• _WORK ORDER_
All lines in the data bearing the string "computer" should be identified and copied.
-- DATASET follows --
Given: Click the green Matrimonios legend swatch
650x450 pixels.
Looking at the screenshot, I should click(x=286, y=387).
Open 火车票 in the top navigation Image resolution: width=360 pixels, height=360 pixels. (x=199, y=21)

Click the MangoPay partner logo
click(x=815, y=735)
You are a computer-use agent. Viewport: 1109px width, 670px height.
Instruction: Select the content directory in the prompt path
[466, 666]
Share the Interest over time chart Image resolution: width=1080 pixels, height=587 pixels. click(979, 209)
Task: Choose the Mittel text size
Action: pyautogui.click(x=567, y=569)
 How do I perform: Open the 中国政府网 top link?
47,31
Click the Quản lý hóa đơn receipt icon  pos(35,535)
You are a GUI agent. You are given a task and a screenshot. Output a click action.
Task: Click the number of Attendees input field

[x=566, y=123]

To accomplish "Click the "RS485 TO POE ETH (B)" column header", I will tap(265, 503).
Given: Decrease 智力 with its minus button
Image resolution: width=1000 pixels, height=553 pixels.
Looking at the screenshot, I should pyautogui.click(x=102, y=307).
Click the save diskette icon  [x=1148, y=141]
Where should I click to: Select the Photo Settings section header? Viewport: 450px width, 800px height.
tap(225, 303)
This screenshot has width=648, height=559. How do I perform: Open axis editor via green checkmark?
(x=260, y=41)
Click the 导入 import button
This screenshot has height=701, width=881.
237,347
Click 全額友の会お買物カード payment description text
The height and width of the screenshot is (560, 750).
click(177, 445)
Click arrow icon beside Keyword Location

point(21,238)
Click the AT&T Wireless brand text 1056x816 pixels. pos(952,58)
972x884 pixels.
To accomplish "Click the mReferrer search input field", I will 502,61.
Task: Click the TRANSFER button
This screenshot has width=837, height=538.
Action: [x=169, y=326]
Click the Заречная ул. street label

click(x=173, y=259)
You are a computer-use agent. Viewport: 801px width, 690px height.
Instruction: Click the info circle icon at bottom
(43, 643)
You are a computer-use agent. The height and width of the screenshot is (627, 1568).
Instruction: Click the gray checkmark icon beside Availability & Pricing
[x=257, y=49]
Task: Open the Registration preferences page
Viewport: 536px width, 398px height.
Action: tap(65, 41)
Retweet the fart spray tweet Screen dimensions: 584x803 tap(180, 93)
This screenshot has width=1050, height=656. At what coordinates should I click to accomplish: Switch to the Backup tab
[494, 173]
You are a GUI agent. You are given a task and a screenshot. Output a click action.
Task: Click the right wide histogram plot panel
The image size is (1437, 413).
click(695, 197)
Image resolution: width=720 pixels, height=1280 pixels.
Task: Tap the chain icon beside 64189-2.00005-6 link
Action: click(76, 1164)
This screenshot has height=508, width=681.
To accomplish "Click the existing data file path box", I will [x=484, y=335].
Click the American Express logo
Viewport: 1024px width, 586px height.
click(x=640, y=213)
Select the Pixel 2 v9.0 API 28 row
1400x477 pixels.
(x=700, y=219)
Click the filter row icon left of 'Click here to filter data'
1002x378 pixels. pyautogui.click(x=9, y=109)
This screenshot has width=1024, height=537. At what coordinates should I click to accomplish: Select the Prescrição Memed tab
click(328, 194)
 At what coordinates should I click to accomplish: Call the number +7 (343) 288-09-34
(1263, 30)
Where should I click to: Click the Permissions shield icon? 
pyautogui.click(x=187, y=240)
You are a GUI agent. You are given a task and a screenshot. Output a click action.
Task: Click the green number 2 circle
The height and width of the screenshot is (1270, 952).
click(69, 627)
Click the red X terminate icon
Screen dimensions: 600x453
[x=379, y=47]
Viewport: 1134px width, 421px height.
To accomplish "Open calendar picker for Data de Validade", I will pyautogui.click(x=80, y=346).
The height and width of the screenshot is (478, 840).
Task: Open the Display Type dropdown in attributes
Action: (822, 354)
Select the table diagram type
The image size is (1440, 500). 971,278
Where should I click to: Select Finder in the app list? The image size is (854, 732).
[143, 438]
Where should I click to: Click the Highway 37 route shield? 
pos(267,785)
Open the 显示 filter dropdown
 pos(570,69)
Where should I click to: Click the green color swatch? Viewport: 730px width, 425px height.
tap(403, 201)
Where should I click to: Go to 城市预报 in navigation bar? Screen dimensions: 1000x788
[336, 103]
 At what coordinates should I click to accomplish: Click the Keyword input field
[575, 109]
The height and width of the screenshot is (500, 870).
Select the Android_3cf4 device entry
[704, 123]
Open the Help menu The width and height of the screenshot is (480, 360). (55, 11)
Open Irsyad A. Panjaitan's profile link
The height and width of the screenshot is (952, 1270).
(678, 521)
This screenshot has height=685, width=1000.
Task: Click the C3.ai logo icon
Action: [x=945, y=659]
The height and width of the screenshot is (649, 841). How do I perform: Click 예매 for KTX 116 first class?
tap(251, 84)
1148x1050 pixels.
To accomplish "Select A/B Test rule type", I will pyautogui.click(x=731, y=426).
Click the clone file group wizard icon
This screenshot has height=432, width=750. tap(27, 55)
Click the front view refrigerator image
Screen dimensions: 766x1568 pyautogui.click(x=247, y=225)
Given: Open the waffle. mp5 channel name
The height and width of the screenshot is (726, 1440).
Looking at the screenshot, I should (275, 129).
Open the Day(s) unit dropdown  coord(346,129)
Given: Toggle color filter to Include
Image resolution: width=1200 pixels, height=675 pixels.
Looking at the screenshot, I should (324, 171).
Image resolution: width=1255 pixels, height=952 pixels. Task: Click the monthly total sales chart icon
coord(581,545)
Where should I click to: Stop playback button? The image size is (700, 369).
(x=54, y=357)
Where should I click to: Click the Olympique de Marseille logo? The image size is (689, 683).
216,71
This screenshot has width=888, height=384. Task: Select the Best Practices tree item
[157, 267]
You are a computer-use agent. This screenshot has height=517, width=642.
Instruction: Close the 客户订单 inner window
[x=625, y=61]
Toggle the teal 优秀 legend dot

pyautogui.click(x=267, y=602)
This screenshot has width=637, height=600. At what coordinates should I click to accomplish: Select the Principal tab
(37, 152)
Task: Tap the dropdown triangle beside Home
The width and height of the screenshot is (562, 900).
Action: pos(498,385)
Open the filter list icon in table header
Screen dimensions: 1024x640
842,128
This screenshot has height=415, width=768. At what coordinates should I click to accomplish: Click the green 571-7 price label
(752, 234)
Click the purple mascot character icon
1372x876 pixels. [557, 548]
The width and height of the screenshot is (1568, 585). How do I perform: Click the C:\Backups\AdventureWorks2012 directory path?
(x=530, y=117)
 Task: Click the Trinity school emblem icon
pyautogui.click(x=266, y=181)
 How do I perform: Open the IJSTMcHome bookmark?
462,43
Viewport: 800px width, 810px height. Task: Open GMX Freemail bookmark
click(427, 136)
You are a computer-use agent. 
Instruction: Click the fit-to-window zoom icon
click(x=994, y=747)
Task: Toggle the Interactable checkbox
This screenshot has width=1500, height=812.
-- DATASET concluded --
• _ANSWER SPACE_
You are a computer-use agent. Viewport: 1109px width, 670px height.
You are a computer-use agent. Viewport: 801px width, 690px height.
You are a computer-use agent. The height and width of the screenshot is (627, 1568).
You are a computer-use agent. This screenshot has height=517, width=642.
You are a computer-use agent. 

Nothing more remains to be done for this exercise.